Vidéothèque > 12 balles dans la peau pour Pierre Laval

Responsable de la mise en œuvre des déportations massives de Juifs comme de la rafle du Vel’ d’Hiv’, il fut aussi celui qui, en 1942, exprima à la radio son souhait de voir triompher l’Allemagne nazie pour préserver l’Europe du bolchevisme.

La tragédie de Pierre Laval (incarné dans le film par Christophe Malavoy) n’est sans doute pas aussi linéaire que semblerait l’indiquer son exécrable réputation. Longtemps socialiste, on l’appelait dans les banlieues déshéritées "Pierrot, l’avocat des pauvres". Et c’est son pacifisme acharné, - "Tout sauf la guerre !" martelait-il inlassablement depuis 1918 - qui l’amena au choix funeste de la collaboration. Et la tragédie de Pierre Laval, c’est aussi celle de tout un pays devenu complice des crimes du régime nazi.
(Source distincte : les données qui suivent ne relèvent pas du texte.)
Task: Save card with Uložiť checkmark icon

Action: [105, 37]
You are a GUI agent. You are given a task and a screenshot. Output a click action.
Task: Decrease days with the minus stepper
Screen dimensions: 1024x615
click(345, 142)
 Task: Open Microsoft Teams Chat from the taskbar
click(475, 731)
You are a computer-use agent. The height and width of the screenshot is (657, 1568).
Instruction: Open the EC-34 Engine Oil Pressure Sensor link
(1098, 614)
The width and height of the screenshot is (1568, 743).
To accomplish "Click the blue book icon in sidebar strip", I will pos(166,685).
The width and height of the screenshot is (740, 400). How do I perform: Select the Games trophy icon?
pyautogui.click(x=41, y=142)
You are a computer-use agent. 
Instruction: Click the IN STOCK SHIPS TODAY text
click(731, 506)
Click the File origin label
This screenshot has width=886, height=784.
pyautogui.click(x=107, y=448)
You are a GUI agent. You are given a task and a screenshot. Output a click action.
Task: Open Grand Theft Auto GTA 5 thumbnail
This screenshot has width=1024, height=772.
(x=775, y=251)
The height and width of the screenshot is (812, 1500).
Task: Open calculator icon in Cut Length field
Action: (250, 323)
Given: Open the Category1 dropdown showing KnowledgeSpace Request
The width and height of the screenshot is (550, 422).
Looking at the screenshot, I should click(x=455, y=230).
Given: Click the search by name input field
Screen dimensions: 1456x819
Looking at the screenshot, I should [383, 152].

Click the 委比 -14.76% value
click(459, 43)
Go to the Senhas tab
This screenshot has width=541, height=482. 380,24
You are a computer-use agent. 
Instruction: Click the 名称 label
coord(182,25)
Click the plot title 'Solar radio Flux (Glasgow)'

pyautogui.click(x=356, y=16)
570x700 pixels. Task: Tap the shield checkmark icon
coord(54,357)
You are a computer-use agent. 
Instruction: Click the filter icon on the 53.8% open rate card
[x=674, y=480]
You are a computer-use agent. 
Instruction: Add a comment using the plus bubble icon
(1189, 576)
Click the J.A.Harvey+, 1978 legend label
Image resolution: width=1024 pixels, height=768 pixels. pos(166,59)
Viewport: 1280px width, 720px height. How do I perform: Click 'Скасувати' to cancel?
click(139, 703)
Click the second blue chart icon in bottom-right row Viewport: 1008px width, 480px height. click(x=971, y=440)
Dans sa politique de réconciliation nationale, le général de Gaulle se trouvait donc en 1945 dans l’obligation de le condamner à mort à l’issue d’un procès bâclé, et d’exiger son exécution à la sauvette dans la cour de la prison de Fresnes. L’exécution d’un moribond, ficelé au poteau pour qu’il puisse tenir debout après sa tentative de suicide au cyanure.

C’est en s’appuyant sur des archives souvent inédites que le film retrace la destinée complexe de Pierre Laval. En prologue et en épilogue sont reconstituées les heures tragiques du procès de Laval, de sa tentative de suicide et de son exécution.

"Douze balles dans la peau de Pierre Laval" est une réflexion aux frontières de ce "politiquement correct" qui paralyse trop souvent aujourd’hui le débat historique. Mais aussi une réflexion qui essaie d’éclairer d’une lumière plus objective l’une des périodes les plus sulfureuses de notre passé récent.